[Exercise instructions]: Give back exactly the lines of the entries below from the line with "How do I perform: Click the floating" to the line with "Screen dimensions: 458x240", inclusive, and only those.

--- Dataset entries Enclosed Below ---

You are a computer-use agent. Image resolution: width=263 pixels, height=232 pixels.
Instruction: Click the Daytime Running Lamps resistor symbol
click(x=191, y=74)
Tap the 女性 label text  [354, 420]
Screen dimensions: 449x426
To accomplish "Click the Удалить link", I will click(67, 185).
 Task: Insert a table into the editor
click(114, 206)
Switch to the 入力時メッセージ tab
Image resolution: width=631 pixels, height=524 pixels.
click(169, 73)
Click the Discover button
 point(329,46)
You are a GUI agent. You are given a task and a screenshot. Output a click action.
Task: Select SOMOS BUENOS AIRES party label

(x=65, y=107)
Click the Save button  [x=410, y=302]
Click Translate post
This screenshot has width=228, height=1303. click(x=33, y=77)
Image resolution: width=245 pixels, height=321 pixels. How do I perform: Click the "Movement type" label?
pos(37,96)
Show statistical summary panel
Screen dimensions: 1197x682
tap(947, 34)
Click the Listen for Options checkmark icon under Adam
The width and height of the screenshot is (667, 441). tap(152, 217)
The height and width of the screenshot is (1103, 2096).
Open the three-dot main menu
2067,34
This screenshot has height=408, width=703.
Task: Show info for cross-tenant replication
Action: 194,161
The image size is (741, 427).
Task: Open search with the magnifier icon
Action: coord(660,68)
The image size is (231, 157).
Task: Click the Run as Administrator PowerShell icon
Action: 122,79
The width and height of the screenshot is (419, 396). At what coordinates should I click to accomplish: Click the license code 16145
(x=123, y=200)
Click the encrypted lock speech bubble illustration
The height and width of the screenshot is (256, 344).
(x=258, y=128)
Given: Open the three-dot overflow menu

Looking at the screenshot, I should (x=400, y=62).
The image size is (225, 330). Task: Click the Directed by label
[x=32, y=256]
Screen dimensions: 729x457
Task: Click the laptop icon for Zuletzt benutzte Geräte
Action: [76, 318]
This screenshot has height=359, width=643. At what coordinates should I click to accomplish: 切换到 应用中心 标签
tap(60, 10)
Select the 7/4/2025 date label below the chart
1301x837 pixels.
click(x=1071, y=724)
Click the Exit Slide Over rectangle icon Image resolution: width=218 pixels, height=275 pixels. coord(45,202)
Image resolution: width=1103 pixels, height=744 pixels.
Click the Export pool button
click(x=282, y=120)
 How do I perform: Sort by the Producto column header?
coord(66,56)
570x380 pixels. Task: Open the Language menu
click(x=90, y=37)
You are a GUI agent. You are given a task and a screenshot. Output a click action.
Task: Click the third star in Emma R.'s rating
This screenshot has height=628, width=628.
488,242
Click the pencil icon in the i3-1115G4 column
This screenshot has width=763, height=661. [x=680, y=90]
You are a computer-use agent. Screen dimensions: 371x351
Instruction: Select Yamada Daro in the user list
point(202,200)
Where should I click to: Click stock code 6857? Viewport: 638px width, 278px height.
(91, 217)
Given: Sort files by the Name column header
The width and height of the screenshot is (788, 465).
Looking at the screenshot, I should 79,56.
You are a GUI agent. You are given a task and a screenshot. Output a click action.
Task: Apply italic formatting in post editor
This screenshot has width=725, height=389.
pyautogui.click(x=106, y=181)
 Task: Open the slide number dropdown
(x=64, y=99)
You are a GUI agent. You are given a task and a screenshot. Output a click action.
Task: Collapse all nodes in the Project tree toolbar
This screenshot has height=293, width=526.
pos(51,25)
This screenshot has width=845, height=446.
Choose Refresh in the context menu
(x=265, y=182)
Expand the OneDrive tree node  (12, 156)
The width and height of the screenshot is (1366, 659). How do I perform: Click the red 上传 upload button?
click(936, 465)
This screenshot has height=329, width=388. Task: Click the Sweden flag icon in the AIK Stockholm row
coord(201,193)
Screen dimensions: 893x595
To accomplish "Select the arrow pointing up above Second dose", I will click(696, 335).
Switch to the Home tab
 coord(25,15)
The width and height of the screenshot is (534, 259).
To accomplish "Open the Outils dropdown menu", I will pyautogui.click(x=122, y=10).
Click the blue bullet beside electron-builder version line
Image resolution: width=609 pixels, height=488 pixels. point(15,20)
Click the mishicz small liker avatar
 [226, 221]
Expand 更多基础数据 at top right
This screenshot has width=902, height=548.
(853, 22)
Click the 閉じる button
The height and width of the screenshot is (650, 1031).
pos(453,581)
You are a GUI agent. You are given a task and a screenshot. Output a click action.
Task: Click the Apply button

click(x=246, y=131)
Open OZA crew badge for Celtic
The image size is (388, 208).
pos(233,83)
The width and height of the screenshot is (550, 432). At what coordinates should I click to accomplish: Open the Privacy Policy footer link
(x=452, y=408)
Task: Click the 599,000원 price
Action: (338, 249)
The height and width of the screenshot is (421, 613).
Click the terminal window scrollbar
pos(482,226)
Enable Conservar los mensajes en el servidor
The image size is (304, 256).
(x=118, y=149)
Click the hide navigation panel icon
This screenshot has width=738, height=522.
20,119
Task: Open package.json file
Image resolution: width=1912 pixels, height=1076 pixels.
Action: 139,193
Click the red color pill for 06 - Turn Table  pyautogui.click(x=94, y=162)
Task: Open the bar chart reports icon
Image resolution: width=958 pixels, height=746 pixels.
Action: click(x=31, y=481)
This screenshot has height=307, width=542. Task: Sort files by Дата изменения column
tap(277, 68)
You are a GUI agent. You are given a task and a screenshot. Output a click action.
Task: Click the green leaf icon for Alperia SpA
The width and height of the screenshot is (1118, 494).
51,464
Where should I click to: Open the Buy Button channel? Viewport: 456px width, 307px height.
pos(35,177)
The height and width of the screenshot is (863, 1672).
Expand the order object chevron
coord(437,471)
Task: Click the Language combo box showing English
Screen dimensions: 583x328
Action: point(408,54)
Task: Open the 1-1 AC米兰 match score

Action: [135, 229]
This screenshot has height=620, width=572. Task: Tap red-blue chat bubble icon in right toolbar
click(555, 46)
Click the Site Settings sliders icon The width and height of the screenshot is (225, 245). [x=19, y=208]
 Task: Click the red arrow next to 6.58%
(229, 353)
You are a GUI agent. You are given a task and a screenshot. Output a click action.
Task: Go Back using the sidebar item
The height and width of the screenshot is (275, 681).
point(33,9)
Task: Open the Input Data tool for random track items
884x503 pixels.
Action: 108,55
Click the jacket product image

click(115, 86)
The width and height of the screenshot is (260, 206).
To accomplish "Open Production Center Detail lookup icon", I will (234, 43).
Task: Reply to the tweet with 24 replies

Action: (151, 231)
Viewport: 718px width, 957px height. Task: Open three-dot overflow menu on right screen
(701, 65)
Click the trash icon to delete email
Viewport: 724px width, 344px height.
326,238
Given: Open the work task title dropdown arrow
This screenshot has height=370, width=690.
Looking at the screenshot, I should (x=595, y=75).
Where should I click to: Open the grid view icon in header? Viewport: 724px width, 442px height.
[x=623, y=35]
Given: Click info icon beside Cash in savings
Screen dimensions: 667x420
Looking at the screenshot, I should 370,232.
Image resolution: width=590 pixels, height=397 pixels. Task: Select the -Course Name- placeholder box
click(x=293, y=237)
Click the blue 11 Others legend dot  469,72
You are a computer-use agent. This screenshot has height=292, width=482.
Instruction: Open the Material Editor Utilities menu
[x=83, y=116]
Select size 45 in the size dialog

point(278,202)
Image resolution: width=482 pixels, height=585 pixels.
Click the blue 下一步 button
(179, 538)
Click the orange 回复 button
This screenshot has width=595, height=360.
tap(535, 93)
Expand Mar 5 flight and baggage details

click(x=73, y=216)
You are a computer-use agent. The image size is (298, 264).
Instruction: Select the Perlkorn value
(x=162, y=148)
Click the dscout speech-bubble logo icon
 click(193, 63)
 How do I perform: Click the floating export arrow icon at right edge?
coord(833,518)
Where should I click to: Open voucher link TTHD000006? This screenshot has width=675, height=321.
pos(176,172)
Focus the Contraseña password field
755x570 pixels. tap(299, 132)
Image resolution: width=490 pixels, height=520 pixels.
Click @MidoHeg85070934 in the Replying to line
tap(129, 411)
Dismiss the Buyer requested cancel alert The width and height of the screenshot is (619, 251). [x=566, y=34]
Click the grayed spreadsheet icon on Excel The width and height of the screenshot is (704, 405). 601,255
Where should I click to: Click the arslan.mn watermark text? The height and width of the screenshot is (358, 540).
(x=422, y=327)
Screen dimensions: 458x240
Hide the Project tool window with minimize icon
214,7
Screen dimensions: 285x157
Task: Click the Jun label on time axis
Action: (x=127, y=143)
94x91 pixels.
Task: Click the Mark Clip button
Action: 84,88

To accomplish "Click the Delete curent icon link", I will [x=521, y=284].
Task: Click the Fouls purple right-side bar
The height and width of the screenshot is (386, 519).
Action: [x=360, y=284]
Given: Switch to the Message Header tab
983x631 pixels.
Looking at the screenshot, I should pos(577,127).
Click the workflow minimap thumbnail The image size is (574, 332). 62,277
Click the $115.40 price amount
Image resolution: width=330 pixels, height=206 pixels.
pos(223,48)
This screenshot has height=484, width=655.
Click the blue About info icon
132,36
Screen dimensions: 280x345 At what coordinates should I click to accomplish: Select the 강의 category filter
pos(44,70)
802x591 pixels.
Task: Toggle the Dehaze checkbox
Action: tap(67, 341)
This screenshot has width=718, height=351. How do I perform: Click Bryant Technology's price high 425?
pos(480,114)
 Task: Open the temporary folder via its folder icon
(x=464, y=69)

--- End of Enclosed Dataset entries ---

[Answer to the exercise]:
 How do I perform: Click the floating export arrow icon at right edge?
coord(833,518)
Where should I click to: Open voucher link TTHD000006? This screenshot has width=675, height=321.
pos(176,172)
Focus the Contraseña password field
755x570 pixels. tap(299, 132)
Image resolution: width=490 pixels, height=520 pixels.
Click @MidoHeg85070934 in the Replying to line
tap(129, 411)
Dismiss the Buyer requested cancel alert The width and height of the screenshot is (619, 251). [x=566, y=34]
Click the grayed spreadsheet icon on Excel The width and height of the screenshot is (704, 405). 601,255
Where should I click to: Click the arslan.mn watermark text? The height and width of the screenshot is (358, 540).
(x=422, y=327)
Screen dimensions: 458x240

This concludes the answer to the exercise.